É na atualidade pároco de São Vicente de Mascotelos, mais conhecida por Santo Amaro, e São Tiago de Candoso.

O Padre Henrique Ribeiro, é natural de Urgezes e que tem levado consigo, no coração e no ministério, as marcas do lugar onde cresceu, a paixão pelo escutismo e o testemunho da fé vivida com alegria e entrega.

Ao longo desta conversa abordamos as suas origens, o chamamento ao sacerdócio, o escutismo, a Fraternidade Nuno Álvares e o Jubileu 2025.


VÍDEO INTEGRAL DA ENTREVISTA AO PE. HENRIQUE RIBEIRO 

FNA: Como descreves aqui a tua terra natal e quais são as memórias que guardas da tua infância cá?

Para mim esta terra sempre me disse muito, desde pequenino, porque fiz todo o meu percurso espiritual e mesmo a nível escolar, também fui tudo aqui, para além dos amigos e de outras pessoas com quem tive a oportunidade de conviver. Andei aqui no infantário, funcionava na igreja velha (igreja matriz) com a Toninha Mesquita e a Matildinha. Foi aí que comecei a minha formação escolar, para os meus pais poderem trabalhar, depois fui para a escola número 16 de Urgezes, no Bairro Municipal, e depois para a cidade, para o 5º e 6º anos. No final do 6º ano é que ingressei no Seminário. Mas a nível de formação, podemos dizer assim, espiritual, de amizade, foi tudo aqui em Urgezes, de uma hora especial com os protejos, porque os protejos tiveram sempre uma grande ligação comigo, desde os seis anos de idade...

 

FNA: E o Padre Joaquim, o Padre Joaquim Pinto Rodrigues acaba por marcar aqui a nossa geração, a geração anterior também, porque o esportismo que existe em Urgezes é graças a ele também.

Exatamente, o Padre Joaquim Pimenta Rodrigues, com certeza, e também a irmã…

 

FNA: É a nossa Aquelá. Nós passamos por ela e não é a Matildinha, é a nossa Aquelá; ficou sempre, e acho que é comum, a quem passou pela Alcateia com ela. Portanto, acabamos por perceber que a própria comunidade de Urgezes tem interferência depois no teu caminho, ou seja, é aqui que descobres a tua vocação, tens pessoas ao teu lado que te vão ajudando a conhecer essa vocação e acaba por ter esse impacto também um bocadinho. Podemos dizer então que a ligação às origens é importante naquilo que tu és hoje.

TAREFAS A REALIZAR:
a) Reproduza fielmente o trecho da entrevista que vai desde "O Padre Henrique" até "o Jubileu 2025.".
b) Segundo a entrevista, em que momento do percurso escolar o Padre Henrique Ribeiro entrou no Seminário?
Os registos constituem material separado da entrevista.

DADOS BRUTOS:

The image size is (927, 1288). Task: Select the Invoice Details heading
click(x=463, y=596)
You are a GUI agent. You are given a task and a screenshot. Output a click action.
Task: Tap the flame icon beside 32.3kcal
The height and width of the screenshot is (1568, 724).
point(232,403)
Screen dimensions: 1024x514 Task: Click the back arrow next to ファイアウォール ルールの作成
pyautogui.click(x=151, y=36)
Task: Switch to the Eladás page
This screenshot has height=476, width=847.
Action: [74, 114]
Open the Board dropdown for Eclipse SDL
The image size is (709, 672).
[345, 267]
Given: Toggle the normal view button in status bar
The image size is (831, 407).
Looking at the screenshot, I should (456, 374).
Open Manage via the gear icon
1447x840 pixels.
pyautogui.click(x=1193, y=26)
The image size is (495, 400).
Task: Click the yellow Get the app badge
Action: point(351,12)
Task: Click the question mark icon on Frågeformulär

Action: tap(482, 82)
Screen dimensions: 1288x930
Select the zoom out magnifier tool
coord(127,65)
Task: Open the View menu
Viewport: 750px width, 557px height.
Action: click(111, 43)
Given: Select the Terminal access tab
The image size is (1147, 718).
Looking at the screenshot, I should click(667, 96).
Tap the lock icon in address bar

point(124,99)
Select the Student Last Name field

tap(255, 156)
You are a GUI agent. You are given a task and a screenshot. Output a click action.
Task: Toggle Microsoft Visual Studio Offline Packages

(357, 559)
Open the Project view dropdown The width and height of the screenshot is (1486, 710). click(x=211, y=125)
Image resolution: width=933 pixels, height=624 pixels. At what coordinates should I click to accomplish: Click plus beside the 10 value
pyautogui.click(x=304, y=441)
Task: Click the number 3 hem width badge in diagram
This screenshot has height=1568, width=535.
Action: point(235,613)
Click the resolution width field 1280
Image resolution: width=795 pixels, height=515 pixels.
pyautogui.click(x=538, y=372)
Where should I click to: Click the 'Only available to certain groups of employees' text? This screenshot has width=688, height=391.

RESPOSTAS ESCRITAS:
a)
O Padre Henrique Ribeiro, é natural de Urgezes e que tem levado consigo, no coração e no ministério, as marcas do lugar onde cresceu, a paixão pelo escutismo e o testemunho da fé vivida com alegria e entrega.

Ao longo desta conversa abordamos as suas origens, o chamamento ao sacerdócio, o escutismo, a Fraternidade Nuno Álvares e o Jubileu 2025.

b) No final do 6º ano.